Directions:
1. Reproduce the Bailya anomala entry from "Scientific classification" up to and including "Bailya anomala (Hinds, 1844)", swapping "Neogastropoda" for "Littorinimorpha".
2. In the Bailya anomala entry, under what name did Hinds originally describe this species in 1844?
3. Extend the Bailya anomala entry beyond its final sentence.

Document passage:

____________

Bailya anomala

Scientific classification
- Kingdom: Animalia
- Phylum: Mollusca
- Class: Gastropoda
- Subclass: Caenogastropoda
- Order: Neogastropoda
- Family: Pisaniidae
- Genus: Bailya
- Species: B. anomala
- Binomial name: Bailya anomala (Hinds, 1844)
- Synonyms: Bailya (Bailya) anomala (Hinds, 1844) alternative representation; Fusus bellus C. B. Adams, 1852 junior subjective synonym (invalid: junior homonym of Fusus...); Triton anomalus Hinds, 1844 (original combination);

= Bailya anomala =

- Genus: Bailya
- Species: anomala
- Authority: (Hinds, 1844)
- Synonyms: Bailya (Bailya) anomala (Hinds, 1844) alternative representation, Fusus bellus C. B. Adams, 1852 junior subjective synonym (invalid: junior homonym of Fusus...), Triton anomalus Hinds, 1844 (original combination)

Species of gastropod

Bailya anomala is a species of sea snail, a marine gastropod mollusc in the family Pisaniidae.

____________

Data extract:
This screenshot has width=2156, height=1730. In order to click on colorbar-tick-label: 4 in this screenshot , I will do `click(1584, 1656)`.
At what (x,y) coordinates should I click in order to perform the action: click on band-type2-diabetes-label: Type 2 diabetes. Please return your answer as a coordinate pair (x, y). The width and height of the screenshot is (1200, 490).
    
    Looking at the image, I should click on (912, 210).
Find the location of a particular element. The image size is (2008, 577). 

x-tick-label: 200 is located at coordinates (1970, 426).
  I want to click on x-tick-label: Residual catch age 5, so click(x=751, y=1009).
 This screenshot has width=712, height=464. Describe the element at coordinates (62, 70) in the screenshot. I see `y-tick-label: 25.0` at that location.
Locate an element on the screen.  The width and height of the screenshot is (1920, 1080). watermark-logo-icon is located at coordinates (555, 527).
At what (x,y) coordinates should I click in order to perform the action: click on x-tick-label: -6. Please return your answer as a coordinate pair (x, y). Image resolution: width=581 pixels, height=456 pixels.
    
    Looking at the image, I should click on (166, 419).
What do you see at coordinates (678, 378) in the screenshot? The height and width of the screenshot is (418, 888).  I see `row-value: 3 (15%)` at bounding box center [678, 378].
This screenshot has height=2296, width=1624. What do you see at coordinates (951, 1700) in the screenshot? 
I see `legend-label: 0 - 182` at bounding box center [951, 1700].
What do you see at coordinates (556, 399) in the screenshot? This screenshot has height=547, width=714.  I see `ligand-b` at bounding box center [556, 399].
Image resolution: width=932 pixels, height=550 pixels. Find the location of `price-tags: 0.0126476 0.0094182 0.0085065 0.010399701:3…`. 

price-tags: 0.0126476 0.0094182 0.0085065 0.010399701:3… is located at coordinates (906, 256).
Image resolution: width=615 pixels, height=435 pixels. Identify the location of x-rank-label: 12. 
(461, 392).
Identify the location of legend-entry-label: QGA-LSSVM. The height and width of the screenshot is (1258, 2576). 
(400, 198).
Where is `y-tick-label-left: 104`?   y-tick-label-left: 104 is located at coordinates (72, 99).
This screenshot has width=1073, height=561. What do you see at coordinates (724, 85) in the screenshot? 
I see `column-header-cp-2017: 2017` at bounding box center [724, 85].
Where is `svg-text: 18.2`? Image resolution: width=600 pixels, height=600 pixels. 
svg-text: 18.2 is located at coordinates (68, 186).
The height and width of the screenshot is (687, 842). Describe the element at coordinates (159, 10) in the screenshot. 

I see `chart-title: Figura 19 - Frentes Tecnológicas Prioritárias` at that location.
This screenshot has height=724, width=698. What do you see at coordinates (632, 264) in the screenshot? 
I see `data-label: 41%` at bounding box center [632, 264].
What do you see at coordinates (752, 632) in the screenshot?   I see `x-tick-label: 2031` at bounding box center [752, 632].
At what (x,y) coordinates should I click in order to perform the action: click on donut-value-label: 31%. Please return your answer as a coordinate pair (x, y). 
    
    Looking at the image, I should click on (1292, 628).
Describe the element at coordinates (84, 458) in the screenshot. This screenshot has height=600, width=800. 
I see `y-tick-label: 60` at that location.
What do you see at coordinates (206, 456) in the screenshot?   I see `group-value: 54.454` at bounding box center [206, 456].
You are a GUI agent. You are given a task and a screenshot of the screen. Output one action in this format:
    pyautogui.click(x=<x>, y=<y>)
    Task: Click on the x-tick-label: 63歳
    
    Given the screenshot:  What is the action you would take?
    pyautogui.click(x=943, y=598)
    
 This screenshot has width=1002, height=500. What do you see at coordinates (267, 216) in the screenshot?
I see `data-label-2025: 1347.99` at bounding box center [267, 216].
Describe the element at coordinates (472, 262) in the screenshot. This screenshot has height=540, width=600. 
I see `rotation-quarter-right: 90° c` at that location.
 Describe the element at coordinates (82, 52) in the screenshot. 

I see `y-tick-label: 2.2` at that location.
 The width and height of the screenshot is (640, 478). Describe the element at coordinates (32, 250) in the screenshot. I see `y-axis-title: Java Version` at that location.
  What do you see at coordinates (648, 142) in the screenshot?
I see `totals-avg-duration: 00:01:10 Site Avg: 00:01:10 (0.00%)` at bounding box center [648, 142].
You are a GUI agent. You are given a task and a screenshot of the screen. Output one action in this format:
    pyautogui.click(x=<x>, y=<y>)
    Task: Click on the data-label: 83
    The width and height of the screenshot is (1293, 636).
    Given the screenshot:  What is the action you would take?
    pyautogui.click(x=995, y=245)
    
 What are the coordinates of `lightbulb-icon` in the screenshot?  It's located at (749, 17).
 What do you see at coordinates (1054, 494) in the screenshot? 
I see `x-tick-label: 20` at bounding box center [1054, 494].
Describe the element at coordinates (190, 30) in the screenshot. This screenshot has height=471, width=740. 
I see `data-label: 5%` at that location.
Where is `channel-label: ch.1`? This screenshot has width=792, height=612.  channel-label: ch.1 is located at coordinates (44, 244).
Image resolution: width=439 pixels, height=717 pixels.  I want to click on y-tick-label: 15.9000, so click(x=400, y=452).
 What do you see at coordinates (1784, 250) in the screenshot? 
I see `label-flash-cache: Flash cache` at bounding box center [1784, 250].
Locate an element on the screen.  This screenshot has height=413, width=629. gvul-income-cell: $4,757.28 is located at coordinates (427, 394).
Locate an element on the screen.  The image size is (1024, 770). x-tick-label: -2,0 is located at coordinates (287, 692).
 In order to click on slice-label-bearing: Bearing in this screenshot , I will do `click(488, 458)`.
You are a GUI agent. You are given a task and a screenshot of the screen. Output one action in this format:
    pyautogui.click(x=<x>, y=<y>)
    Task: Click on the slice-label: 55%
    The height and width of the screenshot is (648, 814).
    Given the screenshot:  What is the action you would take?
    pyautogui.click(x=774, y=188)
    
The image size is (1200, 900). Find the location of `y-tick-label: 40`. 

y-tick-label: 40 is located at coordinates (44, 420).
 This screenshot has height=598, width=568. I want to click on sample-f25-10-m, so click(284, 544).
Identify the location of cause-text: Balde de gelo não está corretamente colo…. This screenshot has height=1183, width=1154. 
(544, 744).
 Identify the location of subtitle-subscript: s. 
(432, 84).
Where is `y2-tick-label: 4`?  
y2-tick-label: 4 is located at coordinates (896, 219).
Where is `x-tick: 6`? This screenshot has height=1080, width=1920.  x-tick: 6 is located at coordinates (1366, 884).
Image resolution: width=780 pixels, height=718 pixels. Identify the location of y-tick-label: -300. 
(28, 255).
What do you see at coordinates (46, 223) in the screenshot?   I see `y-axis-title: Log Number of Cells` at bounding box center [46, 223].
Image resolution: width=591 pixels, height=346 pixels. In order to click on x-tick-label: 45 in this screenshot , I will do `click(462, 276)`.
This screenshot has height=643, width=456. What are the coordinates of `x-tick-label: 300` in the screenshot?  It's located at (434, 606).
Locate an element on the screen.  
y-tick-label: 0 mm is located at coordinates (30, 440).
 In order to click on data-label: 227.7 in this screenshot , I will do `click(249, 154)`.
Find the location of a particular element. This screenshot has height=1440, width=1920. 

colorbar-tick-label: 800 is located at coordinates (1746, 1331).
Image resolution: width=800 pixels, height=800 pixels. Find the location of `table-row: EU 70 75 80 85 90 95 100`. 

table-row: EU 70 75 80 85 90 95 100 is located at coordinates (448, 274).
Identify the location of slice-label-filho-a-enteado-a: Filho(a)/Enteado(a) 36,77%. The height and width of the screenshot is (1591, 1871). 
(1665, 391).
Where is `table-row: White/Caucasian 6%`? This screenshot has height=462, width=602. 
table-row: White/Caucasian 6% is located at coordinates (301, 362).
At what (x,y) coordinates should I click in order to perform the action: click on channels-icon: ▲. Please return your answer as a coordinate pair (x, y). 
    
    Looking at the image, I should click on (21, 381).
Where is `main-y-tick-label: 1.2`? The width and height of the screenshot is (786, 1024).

____________

Answers for the exercise:
1.
Scientific classification
- Kingdom: Animalia
- Phylum: Mollusca
- Class: Gastropoda
- Subclass: Caenogastropoda
- Order: Littorinimorpha
- Family: Pisaniidae
- Genus: Bailya
- Species: B. anomala
- Binomial name: Bailya anomala (Hinds, 1844)

2. Triton anomalus

3.
==Description==
(Original description in Latin) The shell is ovate and brown, with strong longitudinal ribs crossed by raised transverse lines that form a cancellated pattern. The spire is approximately equal in length to the aperture, and the suture is pronounced. The shell is without varices. The aperture is oval and pale, with a rather short siphonal canal.

(Described as Fusus bellus) The shell is rather elongate and regularly fusiform. It is white, with reddish-brown spots arranged in spiral series, usually three on each whorl: one above and two below the middle. Each whorl bears approximately ten fairly narrow, prominent ribs, some of which are somewhat varix-like. These ribs are crossed by raised spiral lines, producing nodulose intersections, together with additional spiral striae.

The apex is acute, and the spire is conical. The shell comprises seven very convex whorls, separated by a moderately impressed suture. The aperture is elongate-ovate, with a broad, moderately extended siphonal canal.

==Distribution==
This species occurs off Coiba Island, Panama; further occurrences in the Caribbean Sea off Mexico, Costa Rica and Honduras.